[Dataset entries]

========

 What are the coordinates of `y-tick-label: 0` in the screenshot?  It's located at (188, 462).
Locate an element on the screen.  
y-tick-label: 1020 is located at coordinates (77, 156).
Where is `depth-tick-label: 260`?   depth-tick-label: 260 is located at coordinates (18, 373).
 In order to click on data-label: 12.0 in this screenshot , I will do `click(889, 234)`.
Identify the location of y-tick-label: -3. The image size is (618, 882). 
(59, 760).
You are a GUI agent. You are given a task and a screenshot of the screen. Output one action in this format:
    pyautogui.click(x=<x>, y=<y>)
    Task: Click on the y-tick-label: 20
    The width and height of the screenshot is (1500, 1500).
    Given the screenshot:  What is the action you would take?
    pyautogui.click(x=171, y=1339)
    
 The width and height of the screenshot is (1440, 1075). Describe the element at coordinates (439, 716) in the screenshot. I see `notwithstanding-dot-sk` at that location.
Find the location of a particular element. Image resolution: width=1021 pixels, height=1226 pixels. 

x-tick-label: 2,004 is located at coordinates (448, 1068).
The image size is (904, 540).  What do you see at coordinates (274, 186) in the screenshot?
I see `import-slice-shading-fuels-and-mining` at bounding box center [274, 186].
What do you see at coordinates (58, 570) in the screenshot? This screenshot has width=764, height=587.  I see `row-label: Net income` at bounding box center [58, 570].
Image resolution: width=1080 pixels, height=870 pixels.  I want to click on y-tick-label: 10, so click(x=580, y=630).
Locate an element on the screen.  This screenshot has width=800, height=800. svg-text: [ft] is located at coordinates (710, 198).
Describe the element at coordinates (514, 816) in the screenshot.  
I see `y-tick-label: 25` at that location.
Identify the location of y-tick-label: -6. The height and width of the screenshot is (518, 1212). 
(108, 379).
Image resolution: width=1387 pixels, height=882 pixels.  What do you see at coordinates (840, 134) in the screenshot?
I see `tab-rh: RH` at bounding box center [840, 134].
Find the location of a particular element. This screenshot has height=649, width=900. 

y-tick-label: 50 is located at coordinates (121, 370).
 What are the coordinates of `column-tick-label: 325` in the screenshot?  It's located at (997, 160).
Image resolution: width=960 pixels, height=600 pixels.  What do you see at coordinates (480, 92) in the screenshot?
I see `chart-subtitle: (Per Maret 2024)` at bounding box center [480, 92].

========

» Directive
Reproduce the entire listing above line for line, with no changes.

» Solution to the problem
 What are the coordinates of `y-tick-label: 0` in the screenshot?  It's located at (188, 462).
Locate an element on the screen.  
y-tick-label: 1020 is located at coordinates (77, 156).
Where is `depth-tick-label: 260`?   depth-tick-label: 260 is located at coordinates (18, 373).
 In order to click on data-label: 12.0 in this screenshot , I will do `click(889, 234)`.
Identify the location of y-tick-label: -3. The image size is (618, 882). 
(59, 760).
You are a GUI agent. You are given a task and a screenshot of the screen. Output one action in this format:
    pyautogui.click(x=<x>, y=<y>)
    Task: Click on the y-tick-label: 20
    The width and height of the screenshot is (1500, 1500).
    Given the screenshot:  What is the action you would take?
    pyautogui.click(x=171, y=1339)
    
 The width and height of the screenshot is (1440, 1075). Describe the element at coordinates (439, 716) in the screenshot. I see `notwithstanding-dot-sk` at that location.
Find the location of a particular element. Image resolution: width=1021 pixels, height=1226 pixels. 

x-tick-label: 2,004 is located at coordinates (448, 1068).
The image size is (904, 540).  What do you see at coordinates (274, 186) in the screenshot?
I see `import-slice-shading-fuels-and-mining` at bounding box center [274, 186].
What do you see at coordinates (58, 570) in the screenshot? This screenshot has width=764, height=587.  I see `row-label: Net income` at bounding box center [58, 570].
Image resolution: width=1080 pixels, height=870 pixels.  I want to click on y-tick-label: 10, so click(x=580, y=630).
Locate an element on the screen.  This screenshot has width=800, height=800. svg-text: [ft] is located at coordinates (710, 198).
Describe the element at coordinates (514, 816) in the screenshot.  
I see `y-tick-label: 25` at that location.
Identify the location of y-tick-label: -6. The height and width of the screenshot is (518, 1212). 
(108, 379).
Image resolution: width=1387 pixels, height=882 pixels.  What do you see at coordinates (840, 134) in the screenshot?
I see `tab-rh: RH` at bounding box center [840, 134].
Find the location of a particular element. This screenshot has height=649, width=900. 

y-tick-label: 50 is located at coordinates (121, 370).
 What are the coordinates of `column-tick-label: 325` in the screenshot?  It's located at (997, 160).
Image resolution: width=960 pixels, height=600 pixels.  What do you see at coordinates (480, 92) in the screenshot?
I see `chart-subtitle: (Per Maret 2024)` at bounding box center [480, 92].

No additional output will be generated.